The students will collect stories from Black alumni, primarily from the late 1960s through the late 1980s, as the first part of a research project organized by the college’s Office of Equity, Diversity and Inclusion.
Alumni interested in participating in the project are invited to contact Pruitt by email at pruittdc@wofford.edu or by calling 864-597-4046 to schedule an interview with student researchers.
The Wofford project is one of 18 receiving “Reframing Institutional Saga” funding through the Network for Vocation in Undergraduate Education (NetVUE), which is supported by the Lily Endowment.
Projects funded through the NetVUE grants are charged with updating the history and missions of institutions based on today’s context.
“This is the first of what we hope will be several projects to fill gaps in our institutional history,” says Dr. Dwain Pruitt ’95, the college’s chief equity officer. “We want to bring more people into the college’s narrative.”

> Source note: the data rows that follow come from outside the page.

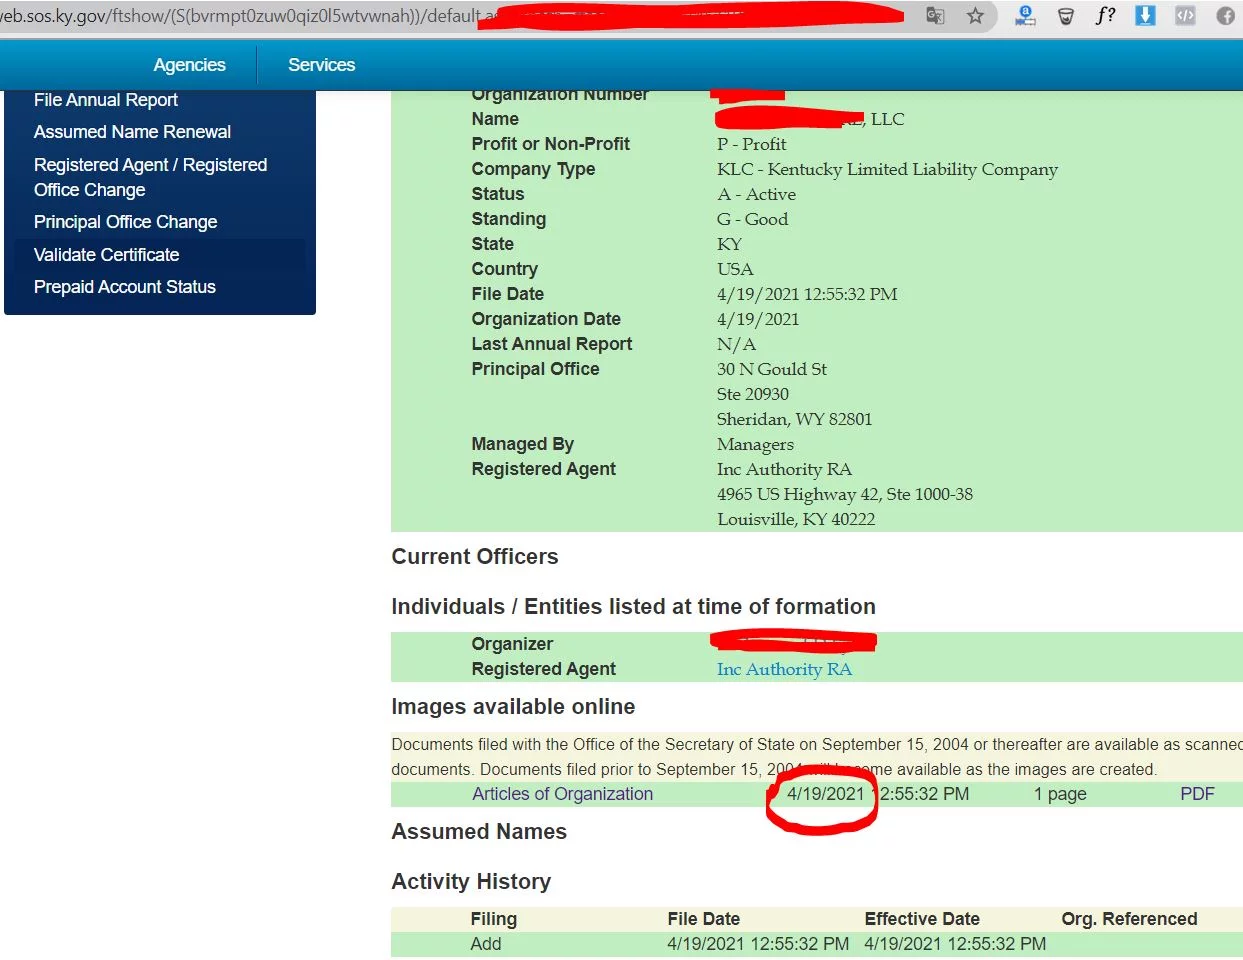Click the Google Translate icon in address bar
Screen dimensions: 1243x960
(935, 16)
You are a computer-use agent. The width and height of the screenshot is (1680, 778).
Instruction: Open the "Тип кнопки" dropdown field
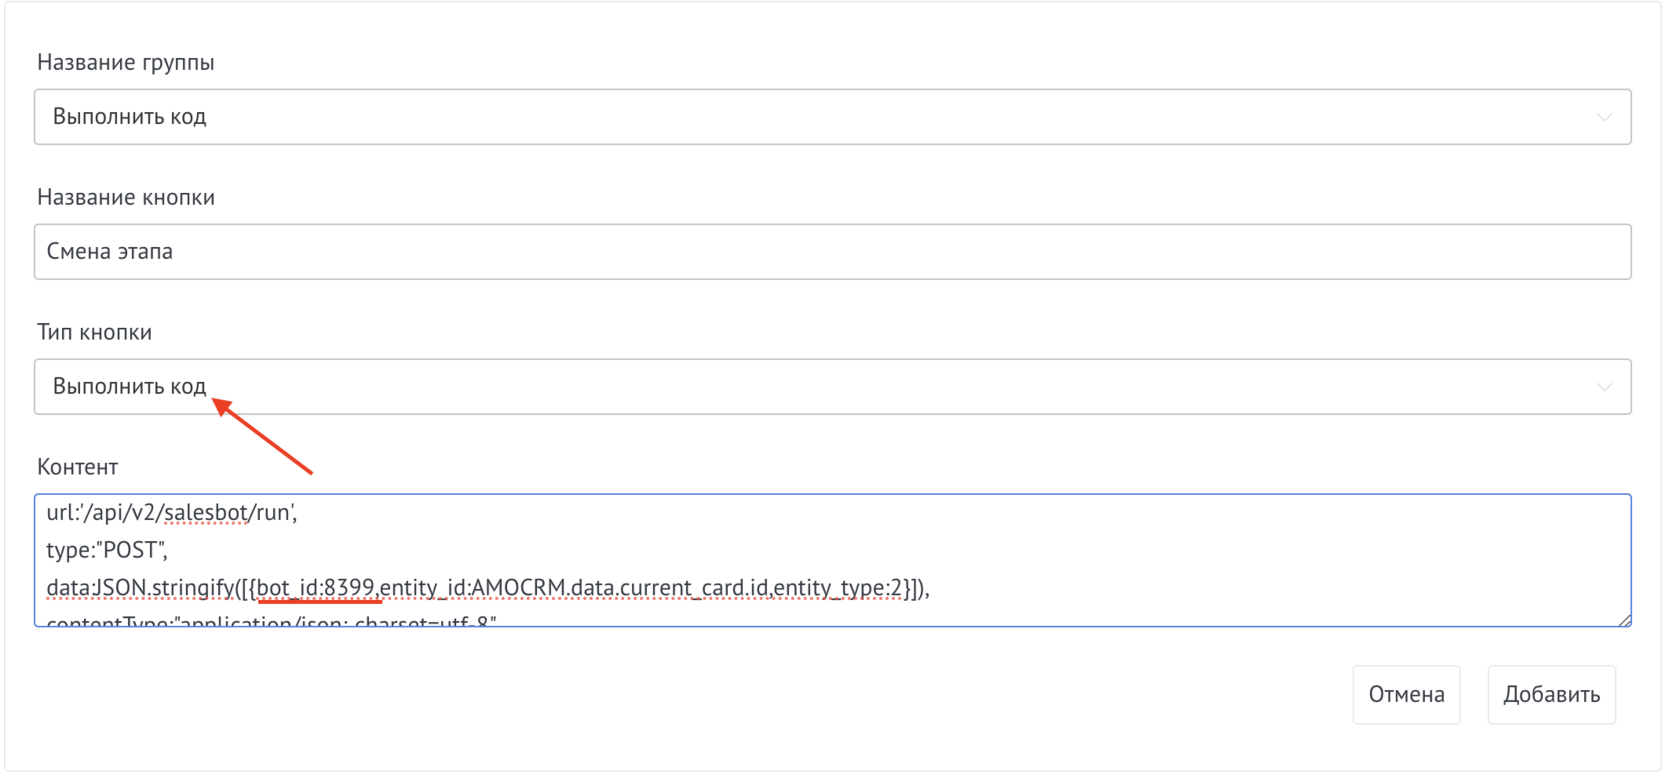click(x=832, y=387)
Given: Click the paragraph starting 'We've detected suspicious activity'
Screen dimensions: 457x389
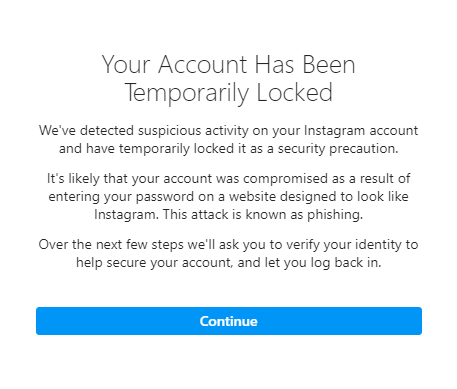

Pruitt, a historian, says the college’s archives document the arrival and graduation of Wofford’s first Black students, Al Gray ’71 and Doug Jones ’69, but there’s little else offering insight on the historical Black experience on campus.
“In America, we are addicted to stories with heroes and happy endings,” Pruitt says. “In our history, we have the civil rights struggle and then there’s Martin Luther King Jr. as the hero who solved the problem of racism. That’s not how history works. Civil rights struggles are ongoing. Just because you have a victory on Sunday doesn’t mean you don’t struggle on Monday. The battle doesn’t stop in one day.”
Interviews with Black graduates from 1989 to the present will be conducted during the 2023-24 academic year and during summer 2024. A history of Wofford’s Black students, faculty and staff will be published in fall 2024 to commemorate the 60th anniversary of Wofford’s desegregation.
Pruitt says recording the stories of Black alumni can help the college community gain a more complete understanding of its history and offer insight into today’s campus culture.
Arrangements can be made to interview people through teleconferencing services if alumni live outside of Spartanburg. Plans also are being made to collect stories during Homecoming and other events when alumni return to campus. Alumni are encouraged to donate photos, memorabilia and publications for the college’s archives or loan materials that can be scanned.
The project’s student researchers are Daniel Brasington ’25, an economics major from Woodruff, South Carolina; Dani Emmen ’26, a sociology and anthropology major from Conway, South Carolina; Da’Juan Green ’24, a business economics major from Spartanburg, South Carolina; Zion Sampson ’26, a biology major from Aiken, South Carolina; and Laila Villeda ’26, an undecided major from Cumming, Georgia.
The students will spend 10 weeks focused on the project. They will begin the summer reading books and articles documenting the college’s history beginning in 1964, when Gray arrived on campus. Pruitt says the students will be challenged to identify gaps in the integration narrative and will think through interview questions for alumni. The students will learn how to record oral history, ask questions and fact check while experiencing the art of storytelling and communicating ideas effectively.
“This project is community driven, and I’m looking forward to meeting alumni who look like me,” Green says. “I also expect the satisfaction of knowing I made a little contribution to making the college’s history more inclusive.”